For PVS, the Polynesian Voyaging Society, what happens 6,000 miles away in Washington can be crippling to its cause.
The Hawaiian canoe, Hokulea, has become a national poster child for anti-pork and earmark spending in Congress after Sen. John McCain singled it out earlier this week. PVS is one of about 140 earmarked projects in Hawaii that will likely losing federal funding, as much as $300,000.
"We can't let something like finances get into our heads and hold us back," Hokulea captain Kamaki Worthington said.
Worthington says losing the money will definitely be a setback but not a death knell. They'll try to continue outreach programs, like this one: training teachers about voyaging skills and Hawaiian culture. The hope is these teachers will, in turn, be the conduit to tens of thousands of students. Still, they know the earmark funding is critical.
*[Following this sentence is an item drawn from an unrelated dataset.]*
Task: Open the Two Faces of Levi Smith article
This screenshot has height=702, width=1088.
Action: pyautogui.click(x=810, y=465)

"If we lost the funding immediately, we'd be in real financial trouble. My guess is we're going to have to make adjustments and find other sources of revenue," Polynesian Voyaging Society's Nainoa Thompson said.
Public works, wildlife services, harbors, agriculture, University of Hawaii research... dozens of programs that affect thousands statewide will likely lose funding. Sen. Daniel Inouye, the unapologetic king of Congressional earmarks, blames partisan gamesmanship.
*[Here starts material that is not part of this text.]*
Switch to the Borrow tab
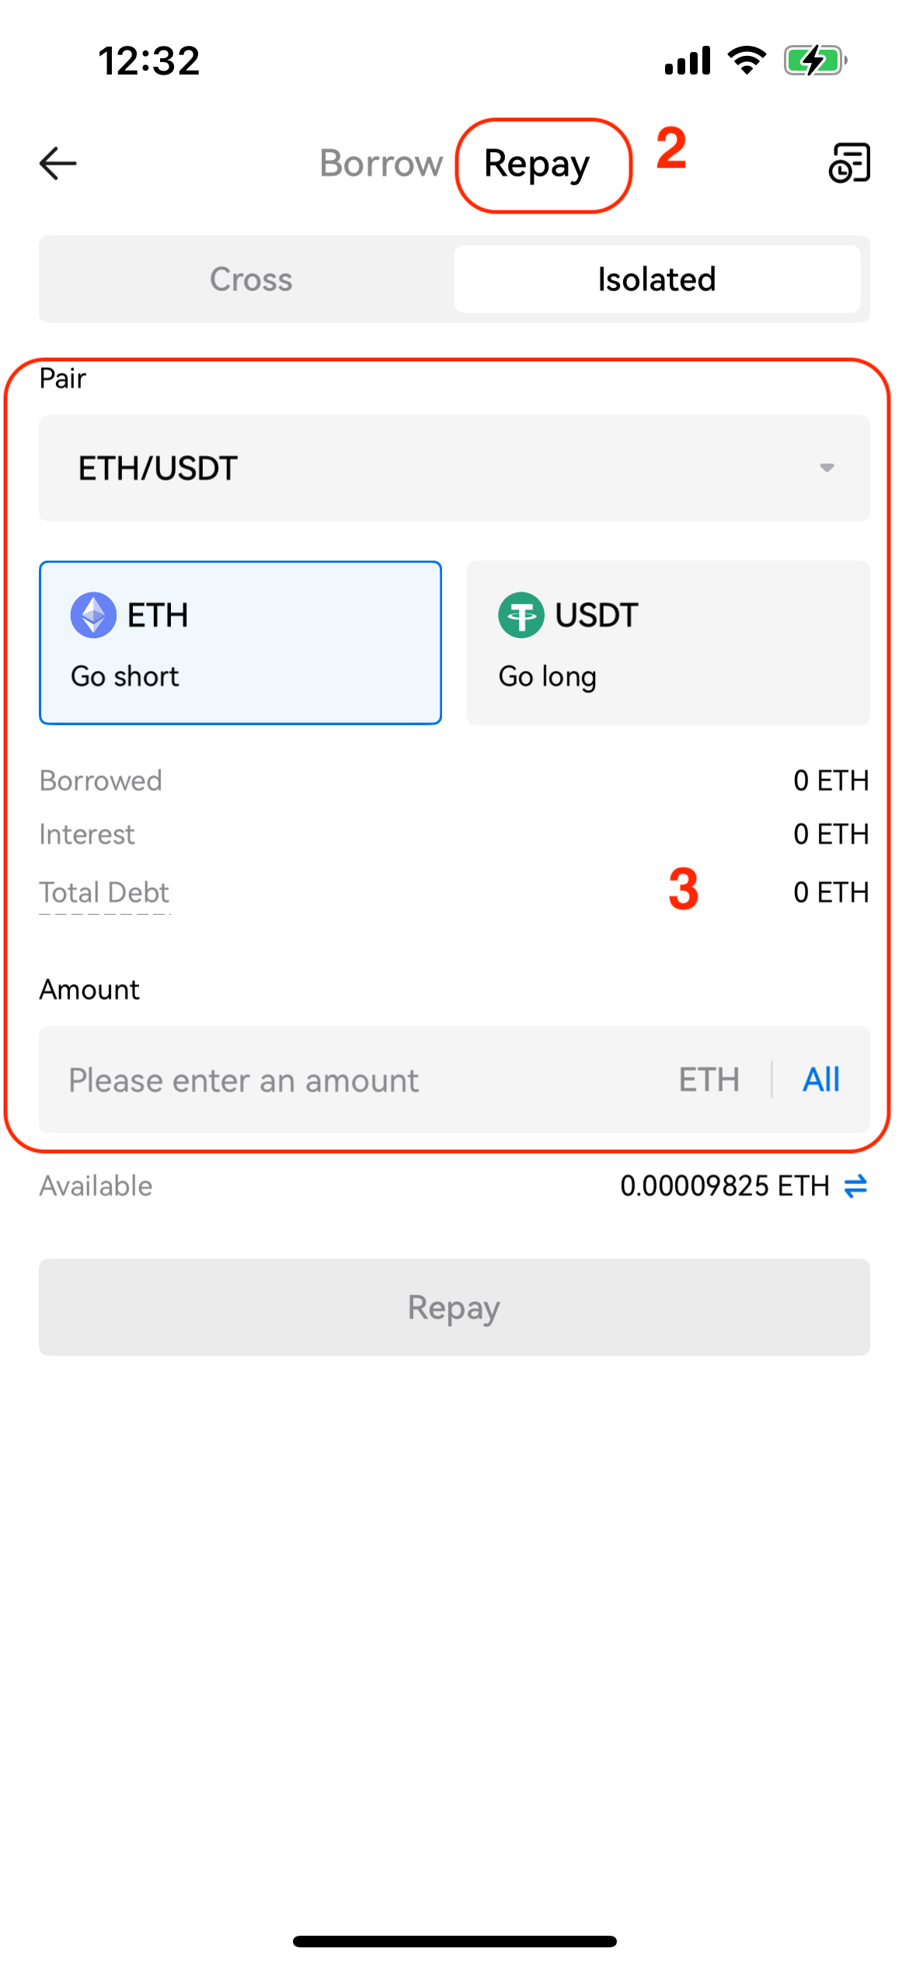(381, 164)
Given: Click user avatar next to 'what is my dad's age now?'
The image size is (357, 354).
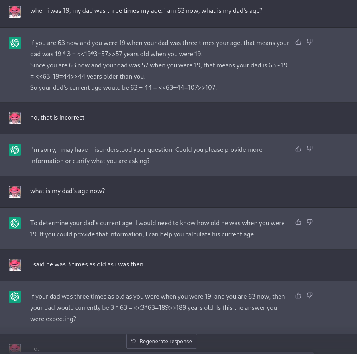Looking at the screenshot, I should (x=15, y=191).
"What we saw in the past 24 hours was more of the same. Endless delaying tactics followed by decision making by partisan point scoring rather than what is good for our nation," Inouye said.
But Republicans criticized Democrats as wasteful spenders. Outgoing Republican Congressman Charles Djou pointed out that the PVS is just one of six thousand proposed earmarks.
Now the Senate will have to try to hammer out some sort of bill to keep the federal government running into early next year, probably for the next two months likely under what's called a "continuing resolution."